Everyone, but especially those of us who drive our own workday from home, need habits that give it shape, meaning and energy.
In the same way that bad habits sabotage us, good ones carry us effortlessly in the right direction. Formed within a few months, they serve us well the rest of our lives. Most of us can brush our teeth, for instance, without an agony of will or effort.
Given the choice, I would spend the greater part of each day in bed, alternately napping, reading novels and eating chocolates. Here are some habits that have led to other outcomes:
A Good Beginning:
Getting up at the same time each day is a really good idea. If you get up when others around you do, it takes less effort. My teenagers don’t need me in the morning any more, but it’s good to see them, join the bustle, ride their energy to get going.
Eating something that won’t cause you to die young is another good idea.

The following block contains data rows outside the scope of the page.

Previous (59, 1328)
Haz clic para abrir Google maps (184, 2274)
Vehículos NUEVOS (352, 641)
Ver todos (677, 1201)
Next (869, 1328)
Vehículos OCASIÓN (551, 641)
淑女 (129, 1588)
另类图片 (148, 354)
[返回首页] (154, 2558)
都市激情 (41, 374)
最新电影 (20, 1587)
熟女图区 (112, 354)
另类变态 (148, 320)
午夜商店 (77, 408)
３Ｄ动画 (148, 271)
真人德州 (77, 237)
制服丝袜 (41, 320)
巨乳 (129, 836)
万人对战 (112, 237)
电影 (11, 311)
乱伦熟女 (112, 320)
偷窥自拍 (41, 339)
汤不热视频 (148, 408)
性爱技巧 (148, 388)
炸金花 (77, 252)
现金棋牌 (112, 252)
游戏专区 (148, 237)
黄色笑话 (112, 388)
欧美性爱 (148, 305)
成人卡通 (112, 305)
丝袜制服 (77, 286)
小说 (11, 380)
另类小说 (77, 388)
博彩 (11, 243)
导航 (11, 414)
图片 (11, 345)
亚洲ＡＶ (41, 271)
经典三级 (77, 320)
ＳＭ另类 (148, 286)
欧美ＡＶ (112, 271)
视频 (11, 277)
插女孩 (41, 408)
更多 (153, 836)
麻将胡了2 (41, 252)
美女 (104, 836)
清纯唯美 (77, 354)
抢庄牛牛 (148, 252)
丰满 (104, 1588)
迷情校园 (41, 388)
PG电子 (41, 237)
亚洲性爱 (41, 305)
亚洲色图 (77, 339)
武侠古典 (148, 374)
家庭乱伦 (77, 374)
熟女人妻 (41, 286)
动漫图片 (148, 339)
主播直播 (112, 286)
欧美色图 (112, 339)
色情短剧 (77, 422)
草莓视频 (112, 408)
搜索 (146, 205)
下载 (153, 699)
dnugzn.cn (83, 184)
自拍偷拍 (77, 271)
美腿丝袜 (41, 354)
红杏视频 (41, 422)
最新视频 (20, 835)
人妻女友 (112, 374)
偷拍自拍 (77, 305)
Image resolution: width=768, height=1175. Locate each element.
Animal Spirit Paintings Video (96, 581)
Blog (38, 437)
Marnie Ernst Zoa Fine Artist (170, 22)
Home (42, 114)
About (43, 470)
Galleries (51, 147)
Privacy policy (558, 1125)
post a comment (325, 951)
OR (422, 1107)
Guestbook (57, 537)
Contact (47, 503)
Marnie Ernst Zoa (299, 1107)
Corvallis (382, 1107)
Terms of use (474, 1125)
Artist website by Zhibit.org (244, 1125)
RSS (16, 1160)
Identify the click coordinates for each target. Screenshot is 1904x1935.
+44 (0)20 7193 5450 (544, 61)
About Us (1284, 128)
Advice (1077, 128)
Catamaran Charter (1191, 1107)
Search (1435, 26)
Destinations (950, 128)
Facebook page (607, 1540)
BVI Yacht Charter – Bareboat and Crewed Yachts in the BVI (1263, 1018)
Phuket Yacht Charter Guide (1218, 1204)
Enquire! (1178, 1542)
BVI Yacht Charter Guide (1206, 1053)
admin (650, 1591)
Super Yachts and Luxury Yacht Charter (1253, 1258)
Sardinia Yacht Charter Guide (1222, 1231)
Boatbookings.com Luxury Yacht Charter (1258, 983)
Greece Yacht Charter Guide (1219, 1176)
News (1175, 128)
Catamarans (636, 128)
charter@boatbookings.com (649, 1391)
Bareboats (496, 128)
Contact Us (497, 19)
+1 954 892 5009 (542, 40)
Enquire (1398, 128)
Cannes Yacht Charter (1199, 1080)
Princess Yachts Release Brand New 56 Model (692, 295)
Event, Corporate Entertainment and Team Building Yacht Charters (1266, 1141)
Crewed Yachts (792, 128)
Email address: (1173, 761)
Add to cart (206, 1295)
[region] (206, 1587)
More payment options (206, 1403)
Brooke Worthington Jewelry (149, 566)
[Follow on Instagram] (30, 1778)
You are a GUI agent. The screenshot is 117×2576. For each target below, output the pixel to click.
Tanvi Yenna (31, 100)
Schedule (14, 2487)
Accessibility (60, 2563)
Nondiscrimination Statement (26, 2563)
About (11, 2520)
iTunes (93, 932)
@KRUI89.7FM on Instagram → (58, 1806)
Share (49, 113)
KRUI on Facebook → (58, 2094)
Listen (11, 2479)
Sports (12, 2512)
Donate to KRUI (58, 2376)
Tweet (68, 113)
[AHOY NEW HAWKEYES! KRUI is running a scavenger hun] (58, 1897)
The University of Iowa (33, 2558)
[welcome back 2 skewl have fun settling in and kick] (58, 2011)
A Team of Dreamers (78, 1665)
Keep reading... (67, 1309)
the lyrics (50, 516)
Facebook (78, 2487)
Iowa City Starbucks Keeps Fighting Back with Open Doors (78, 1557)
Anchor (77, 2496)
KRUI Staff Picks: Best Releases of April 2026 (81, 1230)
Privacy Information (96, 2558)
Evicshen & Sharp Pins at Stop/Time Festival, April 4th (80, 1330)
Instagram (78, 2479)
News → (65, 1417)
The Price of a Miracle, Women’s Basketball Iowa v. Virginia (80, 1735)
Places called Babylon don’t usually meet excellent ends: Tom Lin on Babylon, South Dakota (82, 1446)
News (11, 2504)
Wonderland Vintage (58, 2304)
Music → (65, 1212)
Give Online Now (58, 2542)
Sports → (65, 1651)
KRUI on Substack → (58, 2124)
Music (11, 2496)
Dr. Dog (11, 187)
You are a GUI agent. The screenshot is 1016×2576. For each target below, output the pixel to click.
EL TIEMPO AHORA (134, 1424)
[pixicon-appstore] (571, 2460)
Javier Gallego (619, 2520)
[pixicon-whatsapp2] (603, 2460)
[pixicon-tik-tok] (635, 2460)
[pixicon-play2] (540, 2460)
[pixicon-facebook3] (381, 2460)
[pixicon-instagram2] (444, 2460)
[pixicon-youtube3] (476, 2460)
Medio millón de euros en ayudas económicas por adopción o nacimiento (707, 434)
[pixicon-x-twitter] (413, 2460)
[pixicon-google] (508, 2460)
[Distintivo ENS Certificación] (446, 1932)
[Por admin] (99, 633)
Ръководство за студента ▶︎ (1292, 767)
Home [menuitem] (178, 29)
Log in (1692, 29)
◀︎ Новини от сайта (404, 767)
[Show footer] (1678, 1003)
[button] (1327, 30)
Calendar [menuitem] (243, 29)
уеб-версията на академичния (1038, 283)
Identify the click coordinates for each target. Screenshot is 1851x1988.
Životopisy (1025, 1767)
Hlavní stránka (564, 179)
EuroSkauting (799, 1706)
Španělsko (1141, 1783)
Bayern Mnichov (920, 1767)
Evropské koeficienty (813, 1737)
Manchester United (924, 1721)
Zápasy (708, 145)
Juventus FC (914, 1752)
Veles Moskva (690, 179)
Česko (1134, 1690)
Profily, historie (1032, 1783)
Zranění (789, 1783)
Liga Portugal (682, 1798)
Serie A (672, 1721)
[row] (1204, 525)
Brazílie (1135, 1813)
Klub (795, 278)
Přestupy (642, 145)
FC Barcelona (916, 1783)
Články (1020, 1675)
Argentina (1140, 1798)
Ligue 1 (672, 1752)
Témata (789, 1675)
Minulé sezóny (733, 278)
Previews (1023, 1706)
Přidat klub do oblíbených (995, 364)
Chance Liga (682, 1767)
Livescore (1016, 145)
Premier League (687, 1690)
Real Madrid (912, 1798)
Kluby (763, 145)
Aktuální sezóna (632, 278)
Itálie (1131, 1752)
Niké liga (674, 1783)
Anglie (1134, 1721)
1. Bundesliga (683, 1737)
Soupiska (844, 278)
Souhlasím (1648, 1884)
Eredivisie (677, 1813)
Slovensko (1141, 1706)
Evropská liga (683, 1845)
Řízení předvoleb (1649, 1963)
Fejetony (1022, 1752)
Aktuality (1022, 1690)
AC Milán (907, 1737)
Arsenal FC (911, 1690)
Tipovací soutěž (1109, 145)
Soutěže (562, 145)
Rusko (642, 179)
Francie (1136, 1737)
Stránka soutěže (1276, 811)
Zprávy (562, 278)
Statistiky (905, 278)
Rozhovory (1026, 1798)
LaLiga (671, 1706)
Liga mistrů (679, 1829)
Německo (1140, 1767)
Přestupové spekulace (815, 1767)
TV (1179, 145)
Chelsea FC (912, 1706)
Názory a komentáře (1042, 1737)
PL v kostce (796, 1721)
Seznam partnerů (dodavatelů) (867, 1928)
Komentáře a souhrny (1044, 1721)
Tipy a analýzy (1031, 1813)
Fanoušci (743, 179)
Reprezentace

More on food in another post.
Focusing mind and spirit on what’s good and true feeds our work as tangibly as our bowl of granola. As a Christian, I read a few pages of the Bible and then some other good book. Ann Voskamp’s “Broken Way” is my latest favorite. This is the best time of the day for me, taking in energy before the demands of the day kick in.
Goals for the Middle:
Everyone needs to walk the line between legalism and aimlessness when it comes to schedules. I hate routine, but without a list for the week and then a list for the day, I will literally stand in the middle of the room and pivot in circles – at home there is something to do everywhere you look.
Some people use fancy apps, some people put sticky notes on the wall, but the challenge is to pick a system and work it. Some need this to do enough work, others need it to make themselves stop.
Many professionals who work remotely tend to work themselves into the ground, equating hours put in with competence and success. Actually, after less than fifty hours a week, the returns sharply diminish. For years I set myself up for discouragement with lists that were just too long. That was dumb. Now I write lists I can finish and I feel like a rock star.
An Ending you can Live With:
I know a writer who finishes each day by reading out loud to his wife. Way to go, Mitch. An actress I tour with catches up with friends online till she starts to nod off. Another friend likes to play Spider Solitaire, whatever that is. She told me the other day she thinks she should be reading at night instead. I disagreed. I think we need to be able to look forward to doing whatever we want to do at the end of the day, provided that’s not injecting heroin, or eating 30 Twinkies – you know, something not destructive.
If my solitaire-loving friend thinks she should read more, then that is a discipline to be added to the work list, not something she should make herself do when she finally has a few minutes for herself.
Finally, as we close the book on the day, it really helps to review what we accomplished and what we’re grateful for. Those are great thoughts to sleep on.